_BRANO FORNITO_:
- - - - -

Non desidero sconfessare qui la lunga tradizione della chiesa e la testimonianza di tanti uomini e donne che hanno vissuto la propria spiritualità ispirati a ideali come questo. Di sicuro c’è però da notare che una visione del genere può apparire parziale e inesatta se presa in senso assoluto. Dio non ha insegnato agli uomini a disprezzarsi. Potremmo rovesciare la questione ed esprimere un concetto complementare al primo con le parole dell’apostolo : “Siete stati comprati a caro prezzo !” (1Cor 6,20 ; 7,23). Paolo, con tale esclamazione ripetuta due volte in contesti analoghi, vuole mettere in guardia i Corinzi circa il valore del loro corpo, consacrato dalla presenza dello Spirito Santo. Una presenza la quale testimonia la redenzione : Dio Padre ha “pagato” un certo prezzo per riscattare gli uomini dalla loro schiavitù. Un concetto, questo, molto facile da capire a quel tempo e in quella cultura, un po’ meno oggi. Spendiamoci alcune parole.

La riduzione dell’uomo in schiavitù era una pratica molto diffusa nelle società antiche, come tutti sanno. La legislazione mosaica conteneva norme molto severe al riguardo. Un ebreo poteva ridurre in schiavitù senza particolari difficoltà un uomo non ebreo. Spesso si trattava di uomini “conquistati” in battaglia, o di uomini acquistati da mercanti di schiavi. Una legislazione speciale riguardava gli schiavi ebrei, persone che si erano vendute o erano state vendute soprattutto per debiti. Tale forma di schiavitù prevedeva, tra l’altro, che allo scadere dei sette anni il “fratello ebreo” dovesse essere rimesso in libertà, e di più : “Quando lo lascerai andare via libero, non lo rimanderai a mani vuote ; gli farai doni dal tuo gregge, dalla tua aia, dal tuo torchio ; gli darai ciò con cui il Signore tuo Dio ti avrà benedetto” (Dt 15, 12-14). La Torah precisa, inoltre, che gli schiavi, ebrei e non ebrei, non dovevano essere maltrattati, e che potevano essere riscattati con il denaro anche prima dello scadere dei sette anni ; e rammenta insistentemente al popolo ebreo la ragione per comportarsi in maniera tanto originale rispetto ai popoli confinanti : “Ti ricorderai che sei stato schiavo nel paese di Egitto e che il Signore tuo Dio ti ha riscattato” (Dt 15,15).

- - - - -

_Dati sulle coordinate degli elementi_:
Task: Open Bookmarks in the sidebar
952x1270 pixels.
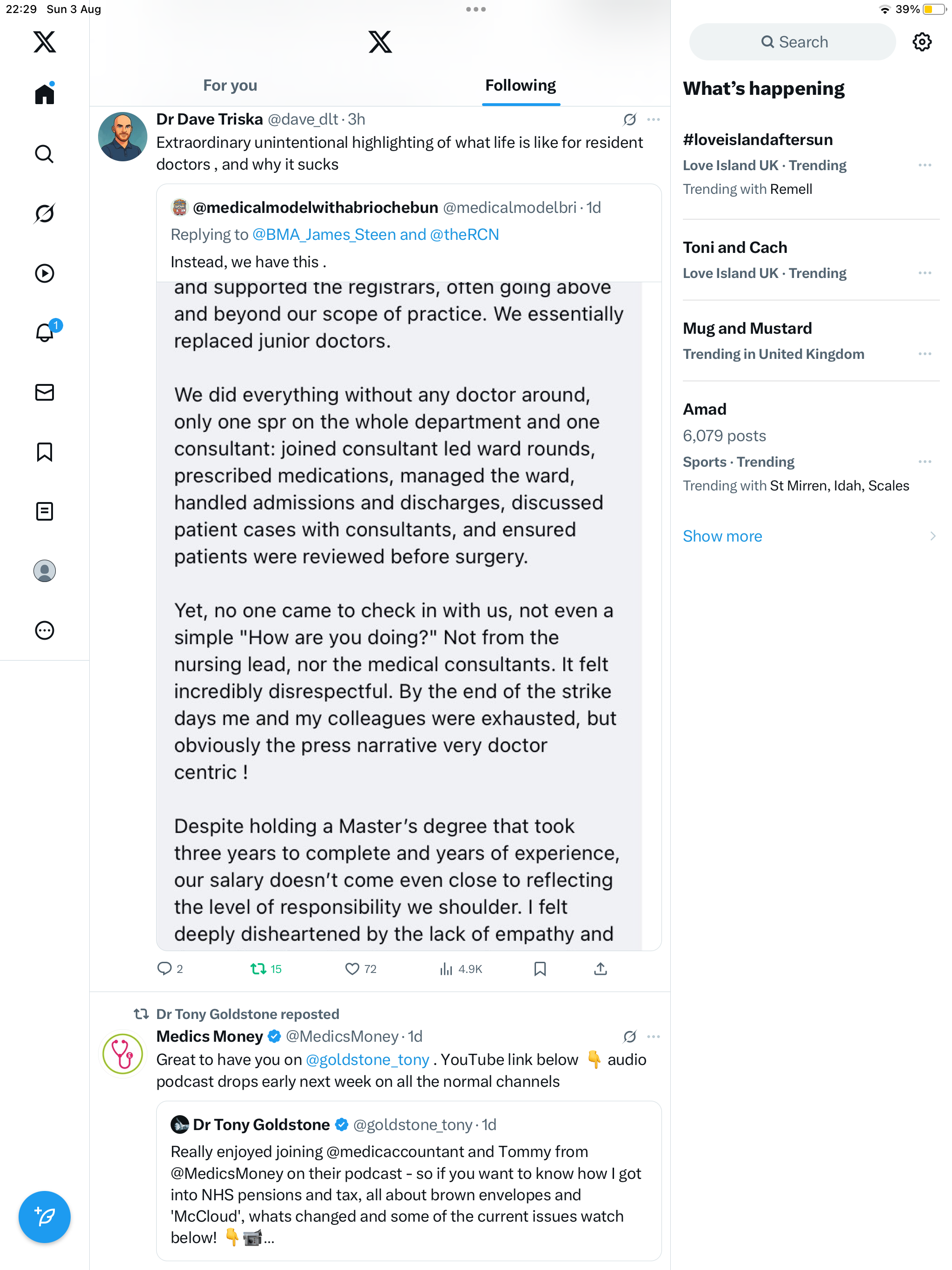Action: (x=44, y=452)
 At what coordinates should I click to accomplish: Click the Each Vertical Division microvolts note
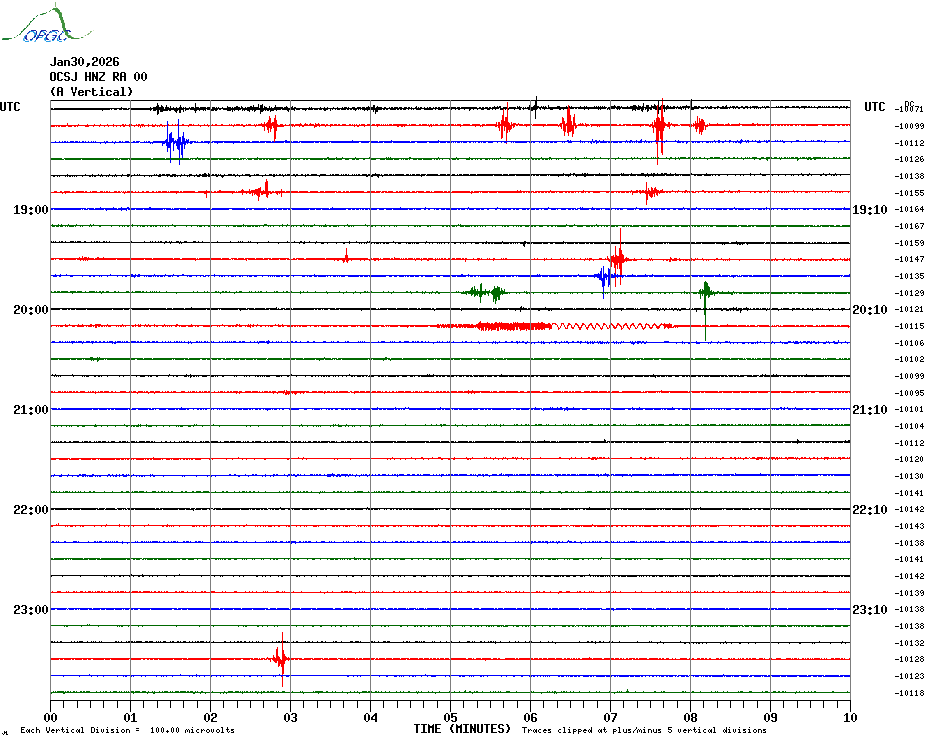point(127,730)

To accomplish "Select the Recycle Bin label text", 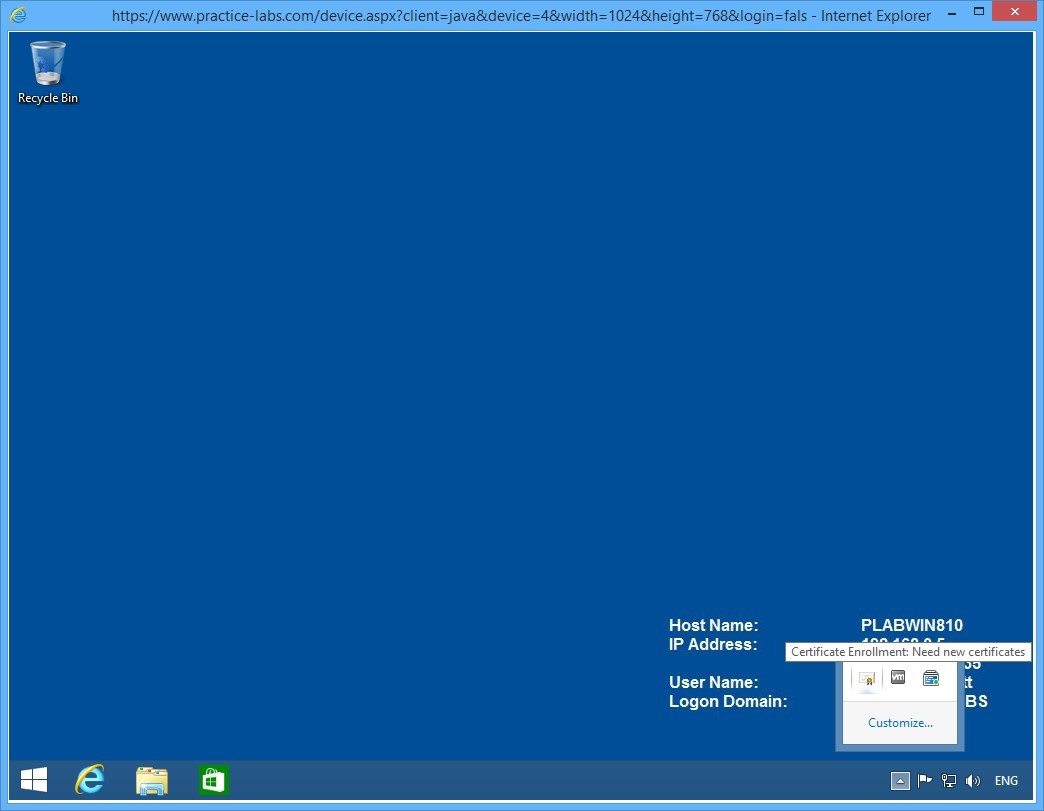I will pyautogui.click(x=47, y=98).
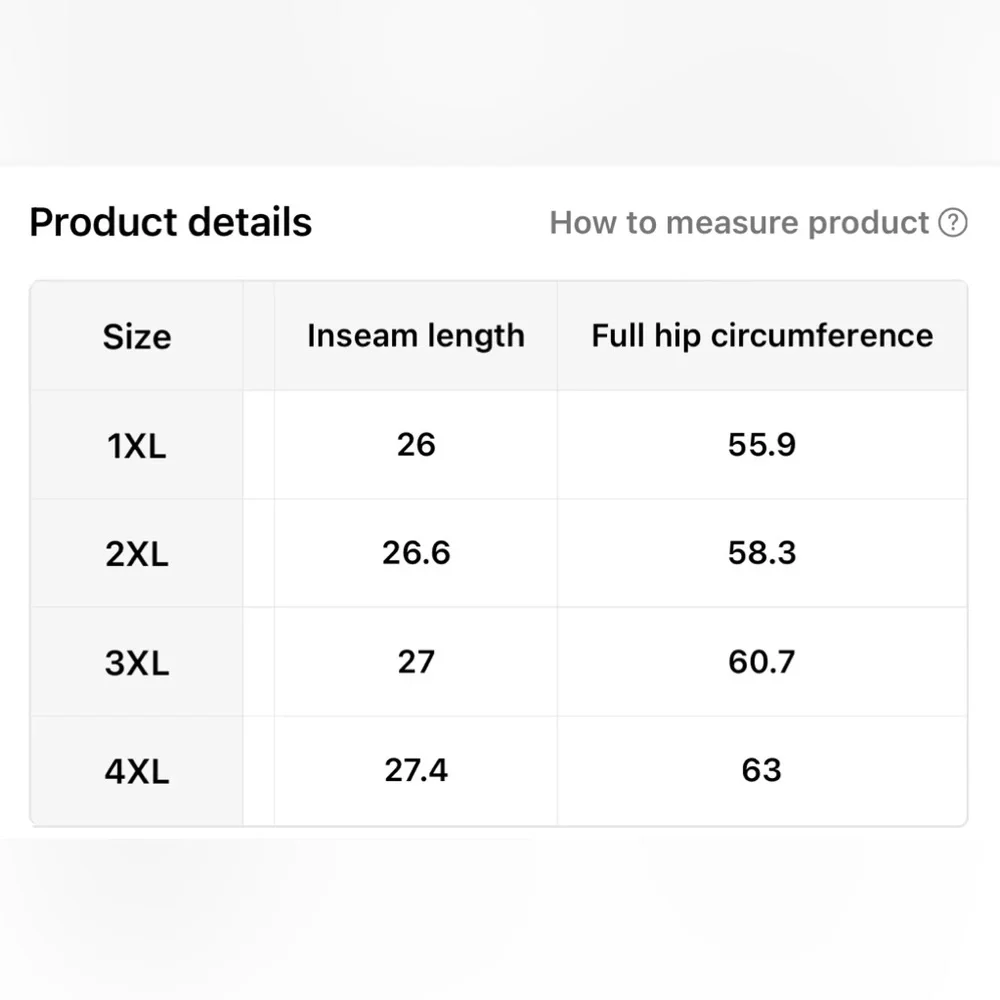Click the narrow empty column header cell

[258, 335]
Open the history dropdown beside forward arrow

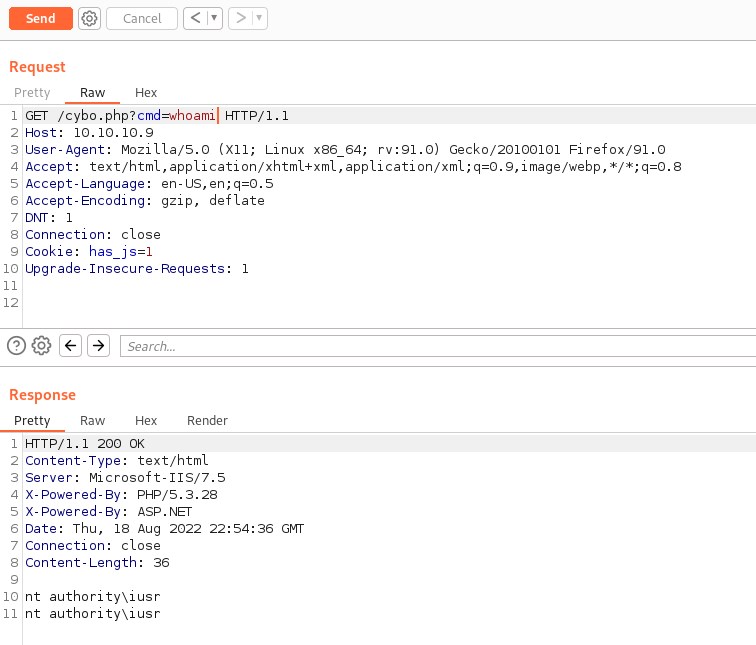[259, 18]
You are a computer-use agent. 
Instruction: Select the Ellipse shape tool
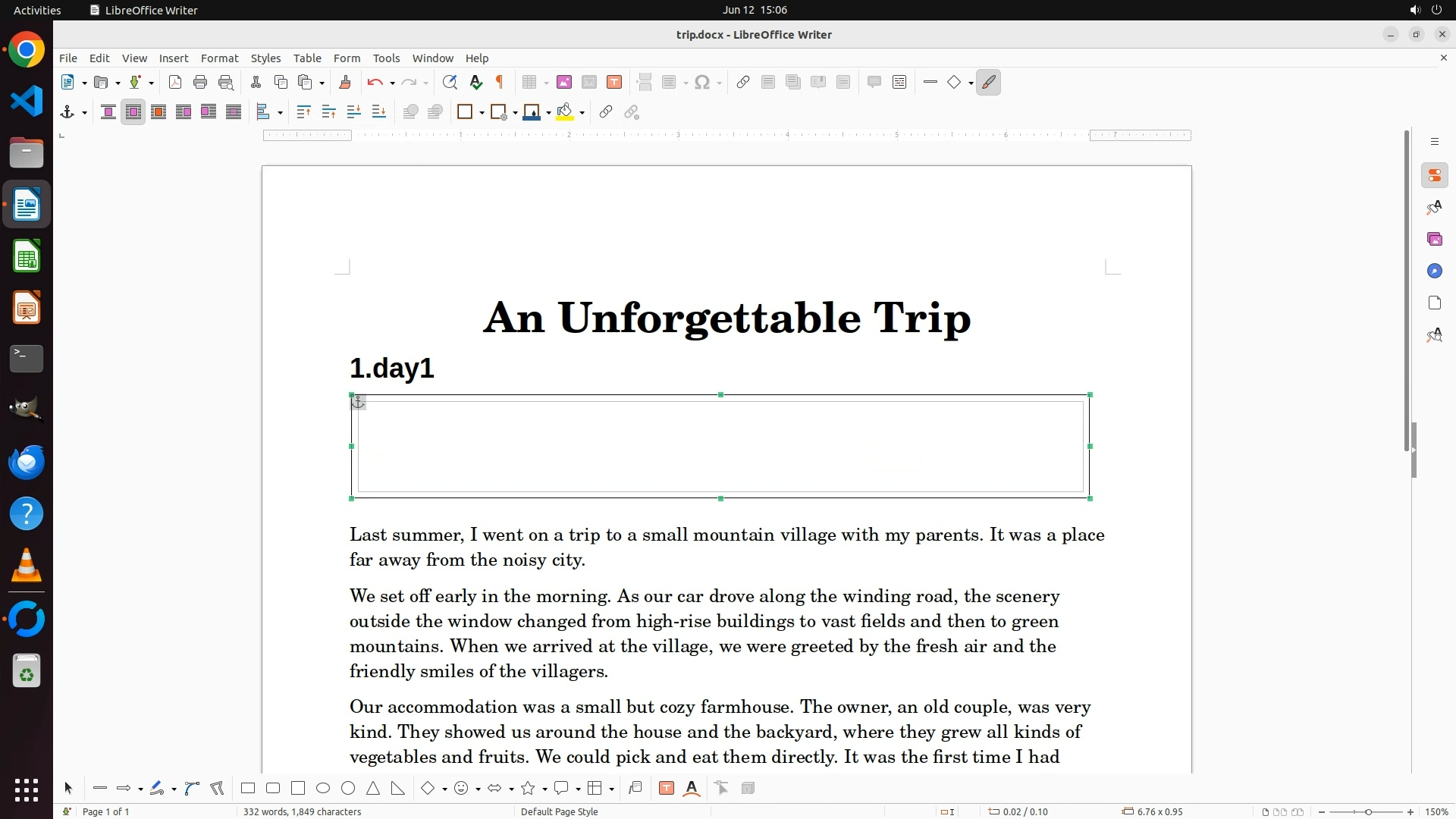(x=323, y=789)
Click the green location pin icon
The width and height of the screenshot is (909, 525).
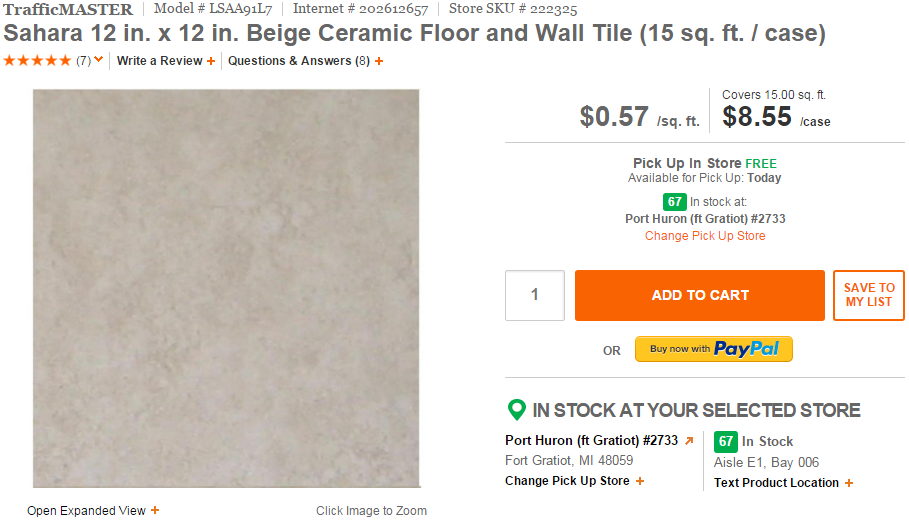click(516, 410)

- - - - -

_ISTRUZIONI DEL COMPITO_: Riprendi il brano sulla schiavitù e il riscatto nella Bibbia e continualo da dove si ferma. I dati non hanno alcun ruolo in questo compito.

_RISPOSTA_:
Il popolo di Israele poteva ben dirsi orgoglioso di venir considerato da Dio il “suo” popolo, il popolo del “suo” pascolo. In base a tale orgoglio poteva e in certi casi doveva regolare i suoi rapporti con gli altri popoli. Ma al momento decisivo di richiamare gli israeliti alla benevolenza, alla misericordia e alla compassione, la bibbia non trova migliore forma che spingerli a ricordare di essere stati loro stessi schiavi e di essere stati riscattati da Dio. Il popolo di Israele ha valore agli occhi di Dio, un valore immenso, che ha spinto il Signore a pagare il prezzo del suo riscatto, in senso realissimo, ogni qualvolta se ne fosse presentata l’occasione e la necessità. Così il popolo di Israele viene invitato da Dio a comportarsi esattamente come lui – come Dio – in quelle circostanze che lo avrebbero messo in condizioni di forza verso gli altri uomini.

Paolo, nella citata lettera ai Corinzi, da buon rabbi fariseo ha sotto gli occhi questa tradizione della Torah. Egli compie un passaggio nuovo, però, rispetto alla Legge : in Cristo ogni uomo viene riscattato dalla sua schiavitù, “comprato a caro prezzo”. Ma un gioiello che si compra a caro prezzo non è bigiotteria ! E indirettamente l’apostolo, così come già il Deuteronomio, vuole che i suoi lettori prendano coscienza della loro dignità e del loro valore. Immenso, se per riscattarli è stato pagato il prezzo del Figlio, e se Dio, obbedendo alla Legge che aveva data, non ha rimandato a mani vuote i liberati. In un contesto simile, parlare di umiltà come disprezzo di sé può addirittura configurarsi come blasfemia, una specie di svalutazione dell’intera opera che ha prodotto il riscatto. L’esempio che faccio è povero, ma si adatta : sarebbe come se un fidanzato, volendo dichiarare il suo amore alla fidanzata, le regalasse un anello o un collier di grande valore ; e che lei rifiutasse di indossarlo perché non se ne sente all’altezza. Nonostante le apparenze, sarei portato più a considerarlo un atto di falsa umiltà che la testimonianza di un animo generoso.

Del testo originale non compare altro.